_TO DO_
From the line containing "Click the ¥10,000" down to the last line of the listing, quote everything word for word, and nothing else, keeping pictures out.

[EXERCISE MATERIALS Boundary: Start]

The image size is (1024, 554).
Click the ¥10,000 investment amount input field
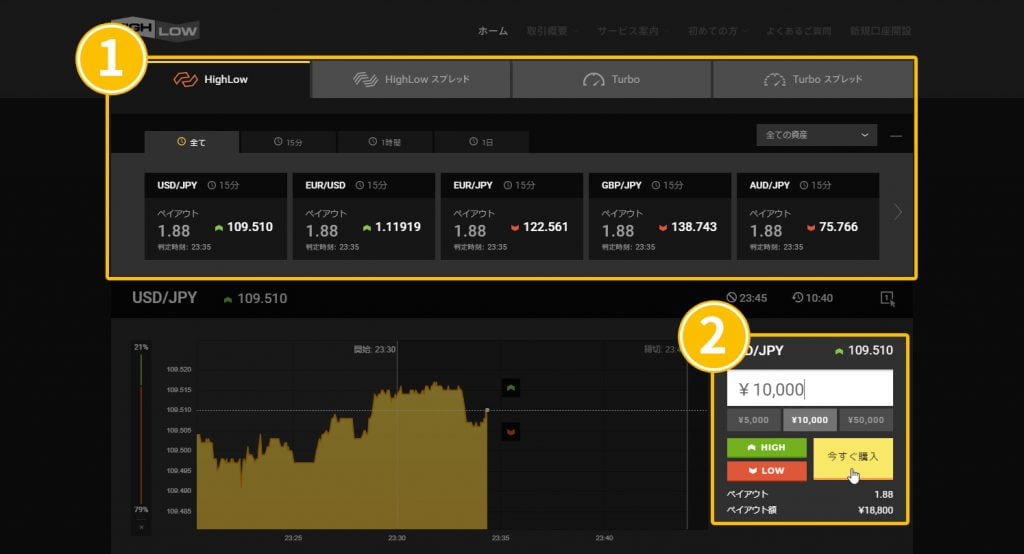(809, 389)
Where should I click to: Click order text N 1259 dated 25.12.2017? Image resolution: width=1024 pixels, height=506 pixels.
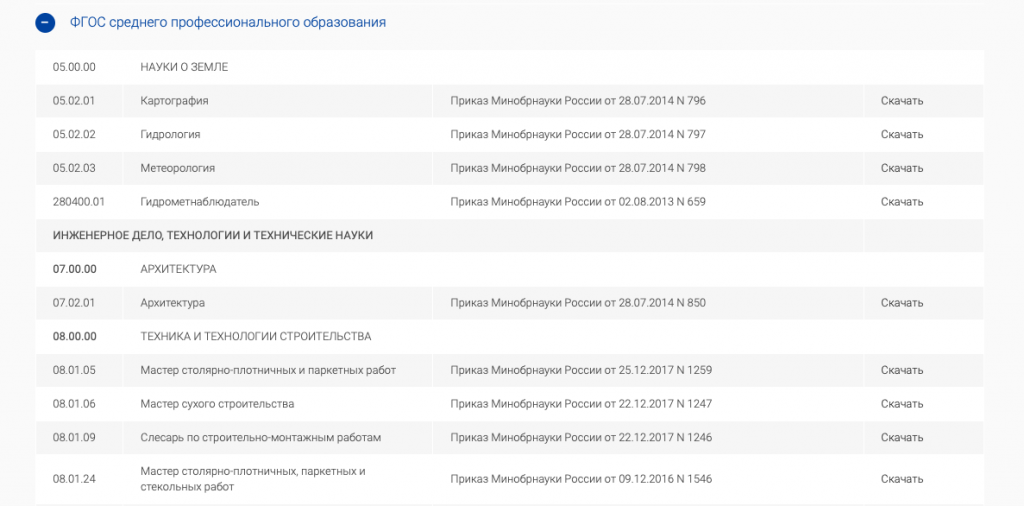581,370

[EXERCISE MATERIALS Boundary: End]

_OUTPUT OF THE TASK_
Click the ¥10,000 investment amount input field
(809, 389)
Where should I click to: Click order text N 1259 dated 25.12.2017? Image resolution: width=1024 pixels, height=506 pixels.
581,370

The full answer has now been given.